Haslam provides Medicaid details

Gov. Bill Haslam talks during a press conference in Nashville on Dec. 15, 2014.
Gov. Bill Haslam talks during a press conference in Nashville on Dec. 15, 2014.

NASHVILLE -- Republican Gov. Bill Haslam has made a habit of being elsewhere the last three times President Barack Obama has visited Tennessee. But on Friday, just as Haslam prepares to sell the GOP-controlled legislature on Medicaid expansion, the governor plans to be front and center with the Democratic president when he visits Knoxville.

Haslam insists he's not worried about any political ramifications from appearing alongside Obama, noting that the president is coming to Tennessee to highlight the state's free community college program.

State Republicans have spent years vilifying Obama and his health care policies, and legislators last year enacted a law requiring their approval for any Medicaid deal. It was dubbed the "Stop Obamacare Act."

Haslam, about to embark on his second term, is safe politically -- but the same cannot be said of his agenda.

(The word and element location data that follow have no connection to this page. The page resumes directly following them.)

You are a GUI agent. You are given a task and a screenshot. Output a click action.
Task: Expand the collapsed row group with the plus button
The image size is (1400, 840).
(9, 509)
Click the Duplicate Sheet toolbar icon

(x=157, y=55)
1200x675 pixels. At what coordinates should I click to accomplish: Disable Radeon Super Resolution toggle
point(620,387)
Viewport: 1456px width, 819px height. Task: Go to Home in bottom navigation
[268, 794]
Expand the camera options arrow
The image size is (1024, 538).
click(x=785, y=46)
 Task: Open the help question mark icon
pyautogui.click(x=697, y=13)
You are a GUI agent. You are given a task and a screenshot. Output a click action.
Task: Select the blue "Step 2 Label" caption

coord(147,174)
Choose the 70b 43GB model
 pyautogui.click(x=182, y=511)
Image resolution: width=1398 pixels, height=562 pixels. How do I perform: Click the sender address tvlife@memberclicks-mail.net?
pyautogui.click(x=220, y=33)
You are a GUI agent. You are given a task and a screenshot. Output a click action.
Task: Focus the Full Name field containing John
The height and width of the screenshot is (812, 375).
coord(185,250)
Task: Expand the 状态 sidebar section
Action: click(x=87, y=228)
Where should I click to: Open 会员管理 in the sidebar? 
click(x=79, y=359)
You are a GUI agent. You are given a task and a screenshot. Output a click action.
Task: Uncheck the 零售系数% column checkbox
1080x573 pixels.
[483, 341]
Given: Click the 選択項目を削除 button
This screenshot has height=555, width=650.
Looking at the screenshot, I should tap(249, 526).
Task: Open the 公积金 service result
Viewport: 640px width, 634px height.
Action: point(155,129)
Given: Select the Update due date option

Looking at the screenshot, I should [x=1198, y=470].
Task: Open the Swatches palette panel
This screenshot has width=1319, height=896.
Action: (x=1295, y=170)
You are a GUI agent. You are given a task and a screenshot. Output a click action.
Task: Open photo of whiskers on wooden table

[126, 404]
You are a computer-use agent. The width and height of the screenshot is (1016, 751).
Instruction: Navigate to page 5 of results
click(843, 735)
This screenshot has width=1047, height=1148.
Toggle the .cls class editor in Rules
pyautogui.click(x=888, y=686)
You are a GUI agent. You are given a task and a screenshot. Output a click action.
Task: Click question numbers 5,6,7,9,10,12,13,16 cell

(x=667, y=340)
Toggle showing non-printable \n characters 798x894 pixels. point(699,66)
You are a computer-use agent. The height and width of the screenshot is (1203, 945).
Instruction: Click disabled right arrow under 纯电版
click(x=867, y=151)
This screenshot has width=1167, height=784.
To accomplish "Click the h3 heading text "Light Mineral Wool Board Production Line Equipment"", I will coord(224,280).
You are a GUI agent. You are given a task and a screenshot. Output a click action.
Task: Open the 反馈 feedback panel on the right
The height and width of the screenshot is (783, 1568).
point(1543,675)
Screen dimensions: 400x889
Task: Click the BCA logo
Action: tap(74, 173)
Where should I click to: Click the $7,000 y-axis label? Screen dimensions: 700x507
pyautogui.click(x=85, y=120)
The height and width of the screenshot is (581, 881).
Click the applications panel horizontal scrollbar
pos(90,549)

In November, he won re-election with more than 70 percent of the vote, and a month later he was named chairman of the Republican Governors Association. Still, he faces what is likely to be his toughest legislative session yet, with outcome of several key initiatives likely to set the tone for the rest of his time in office.

The governor has called a special session next month in which he hopes to persuade skeptical members of his own party to approve a deal to cover 200,000 more low-income people using money available under Obama's health care law. He stresses that his proposal is not straight Medicaid expansion because it includes what he calls a "market-based" approach of vouchers to buy private insurance, co-pays and incentives for healthy living.

GOP hardliners are already lining up against the plan, and Haslam earlier this week acknowledged that he will need all 31 Democrats in the state Legislature to pass his plan.

In the regular session to follow, Haslam will try to avert efforts to dismantle Common Core education standards, another initiative embraced by Obama, and could have to tackle efforts to raise the state's gas tax for the first time in 25 years -- both already generating skepticism from fellow Republicans.

Republican Senate Speaker Ron Ramsey said Haslam's appearance with Obama could have a negative impact on the governor's Medicaid proposal.

"Does it help or hurt? It hurts," Ramsey said. "It doesn't help anything."

State House Democratic leader Craig Fitzhugh said he's "certainly worried" about political fallout.

"But I hope political pettiness is overcome by overwhelmingly positive aspects of the governor and the Legislature taking this action to insure 200,000 Tennesseans," he said.

If approved, Tennessee would become the 28th state plus Washington, D.C., to expand Medicaid, and the 10th initiated by a Republican governor.

Haslam said the president's visit shouldn't affect his efforts.

"We've made community college free to every graduating high schooler, the first state to do that," Haslam told reporters earlier this week. "The fact that you have the president of the United States coming to your state to say this is a good thing, and it's something we should have more of across the country, that can't help but be a good message for the state."

The president visited Nashville twice last year, to speak about his executive action on immigration in December and about education at a high school in January. Obama also spoke at an Amazon.com warehouse in Chattanooga in 2013.

Haslam and Republican U.S. Sens. Bob Corker and Lamar Alexander steered clear of the president on each of those occasions, and last appeared together with Obama in Tennessee when he visited Memphis in 2011 to meet with flood victims and speak at a high school graduation ceremony.

Haslam has said scheduling conflicts prevented him from meeting Obama on the previous visits, noting that he has met with the president several times at the White House.